Sylviane DAHAN – 22/01/2013
L’arrivée sur les écrans du film “Lincoln”, la dernière réalisation de Steven Spiekberg, suscite un bon nombre de débats et de réflexions. Le regard rétrospectif posé sur la lointaine guerre civile américaine et sur le point d’inflexion, décisif pour le cours de l’histoire, qu’a représenté l’abolition définitive de l’esclavage aux États-Unis nous ramène, paradoxalement, vers des conflits et des dilemmes sociaux qui sont tout à fait de notre temps.
Le film a des mérites indiscutables – des interprétations formidables, une ferme direction, une récréation de l’époque fort réussie… – mais aussi certaines limites. Laissons aux critiques de cinéma analyser la portée artistique de l’œuvre. Pour ce qui est des carences, surtout d’ordre historique, nous pouvons nous en remettre à l’excellent article du professeur Vicenç Navarro à propos de ce que le film ne dit pas sur Lincoln ; c’est-à-dire, sur certains silences qui projettent une image incomplète, partielle et conditionnée du point de vue idéologique du personnage.
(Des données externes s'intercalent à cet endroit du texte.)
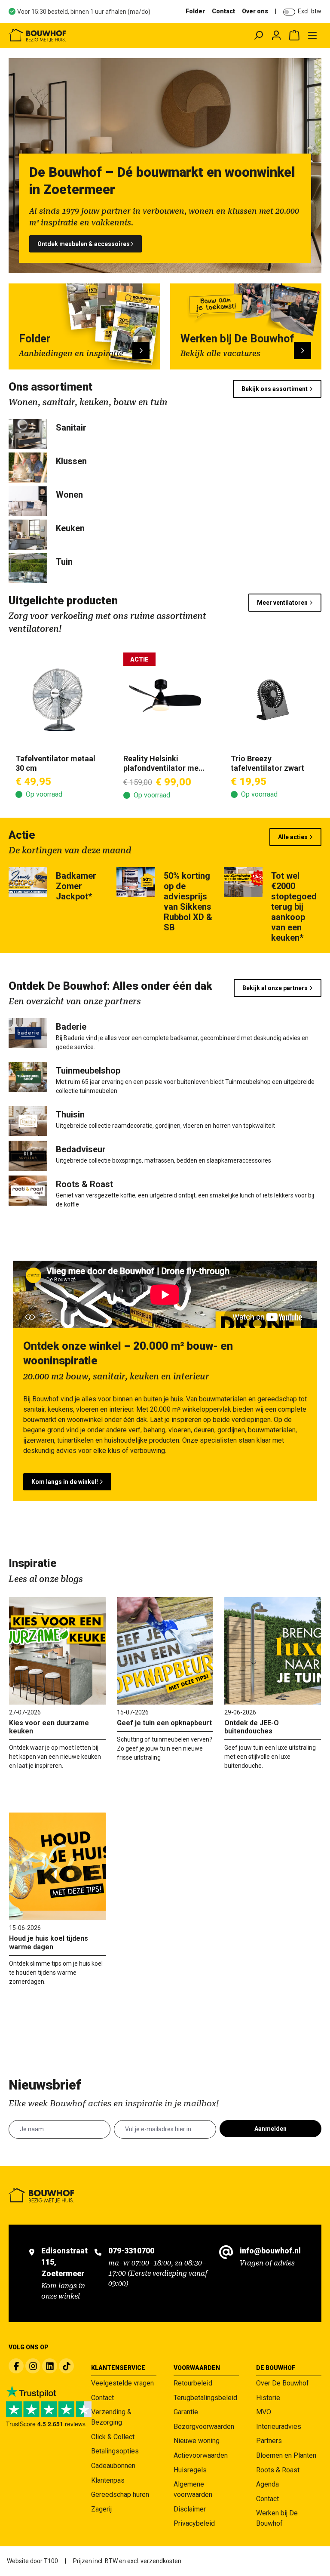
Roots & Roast (277, 2470)
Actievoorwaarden (201, 2455)
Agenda (267, 2484)
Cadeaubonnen (113, 2466)
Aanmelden (270, 2128)
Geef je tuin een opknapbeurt (164, 1723)
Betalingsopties (115, 2451)
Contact (223, 11)
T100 (51, 2561)
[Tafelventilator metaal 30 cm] (57, 699)
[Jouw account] (276, 35)
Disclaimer (190, 2509)
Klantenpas (108, 2480)
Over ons (255, 11)
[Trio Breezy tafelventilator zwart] (273, 699)
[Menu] (312, 35)
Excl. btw (309, 11)
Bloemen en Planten (286, 2455)
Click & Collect (112, 2437)
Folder (195, 11)
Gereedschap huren (120, 2494)
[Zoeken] (258, 35)
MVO (263, 2412)
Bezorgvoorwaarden (204, 2426)
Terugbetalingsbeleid (205, 2398)
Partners (269, 2441)
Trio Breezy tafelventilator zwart (267, 763)
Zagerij (101, 2509)
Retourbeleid (193, 2383)
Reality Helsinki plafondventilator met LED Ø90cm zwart (162, 763)
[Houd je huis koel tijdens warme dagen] (57, 1866)
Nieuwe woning (197, 2441)
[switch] (289, 12)
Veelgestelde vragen (122, 2383)
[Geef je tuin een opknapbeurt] (165, 1651)
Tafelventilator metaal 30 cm (55, 763)
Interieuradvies (278, 2426)
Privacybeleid (194, 2523)
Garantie (186, 2412)
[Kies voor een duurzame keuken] (57, 1651)
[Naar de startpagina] (71, 35)
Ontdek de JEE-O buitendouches (251, 1727)
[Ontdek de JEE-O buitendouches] (272, 1651)
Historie (268, 2398)
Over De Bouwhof (282, 2383)
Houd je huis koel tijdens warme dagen (48, 1942)
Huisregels (190, 2470)
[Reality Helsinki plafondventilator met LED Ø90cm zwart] (165, 699)
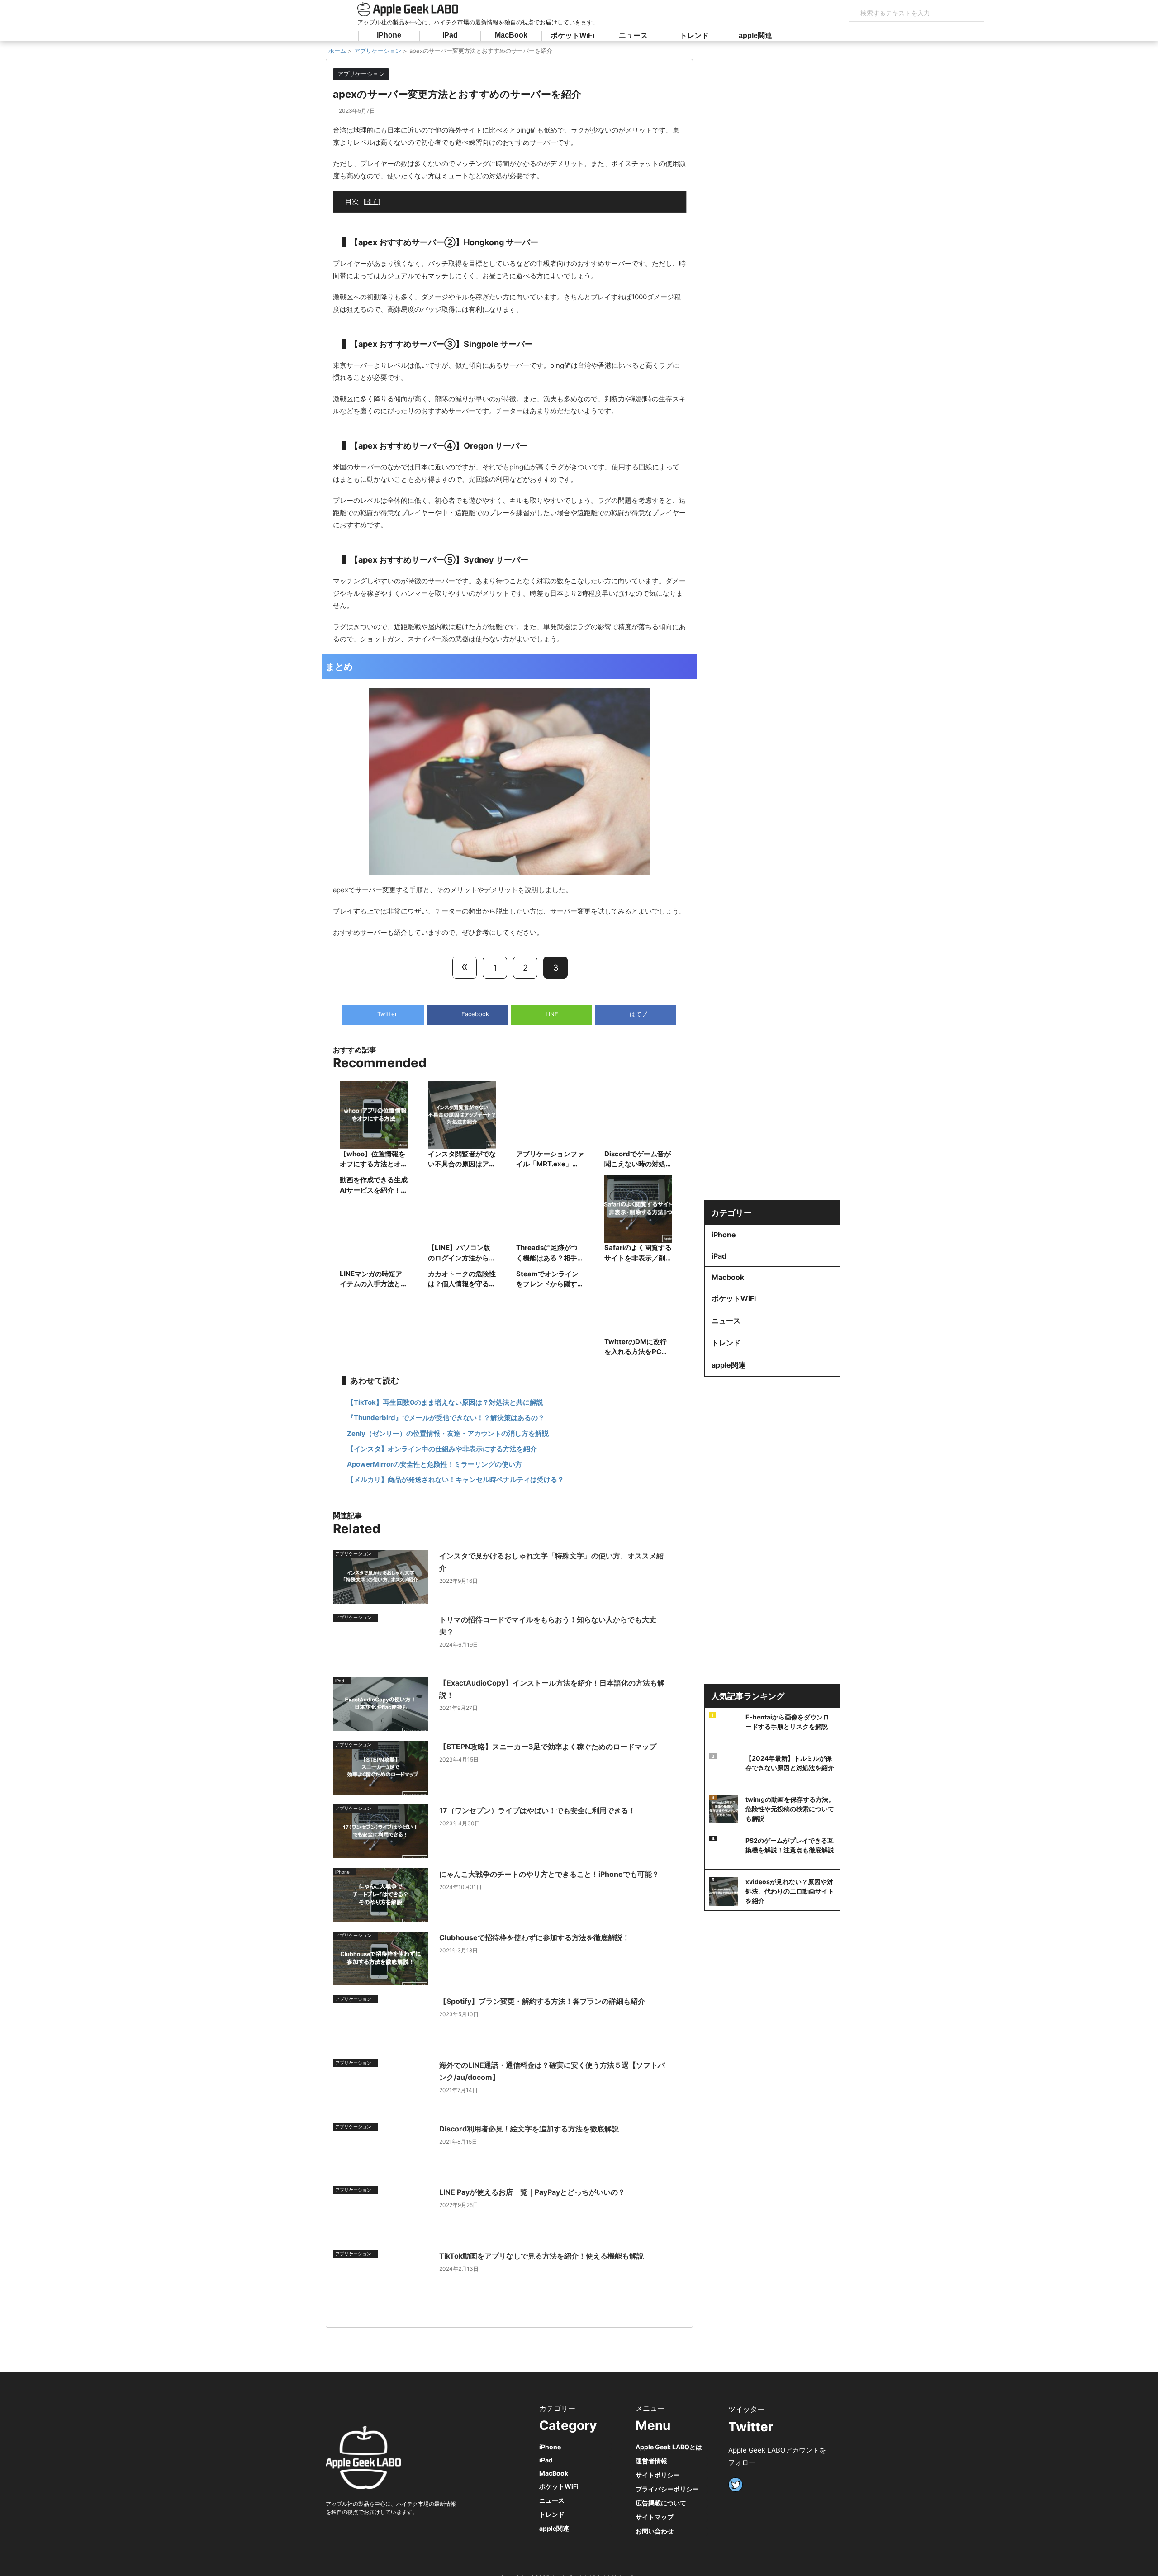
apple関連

L’histoire « officielle » américaine, marquée par les intérêts et le point de vue des grandes corporations, devenue la pensée dominante de la société, a occulté systématiquement la radicalité démocratique et sociale de la pensée de Lincoln ; une pensée largement influencée par le socialisme utopique en pleine ébullition en Europe et dont l’émigration ouvrière de l’époque fécondait les tendances les plus avancées de la politique américaine, notamment dans les rangs du Parti Républicain, très loin encore de devenir le fief de la droite la plus récalcitrante que l’on connaît aujourd’hui. L’AIT, la Première Internationale de Marx et Engels a prêté son soutien le plus enthousiaste aux efforts de Lincoln pour en finir avec l’esclavage. Et ce fut là, sans doute, l’une des plus grandes épopées émancipatrices du XIXème siècle, à côté de la lutte pour la démocratie politique en Europe ou l’insurrection de la Commune de Paris. La prééminence idéologique des forces conservatrices a effacé des mémoires, aussi bien en Amérique que dans le Vieux Continent, la portée de tels évènements dans la destinée des nouvelles générations. C’est fort utile, donc, que des voix autorisées nous le rappellent.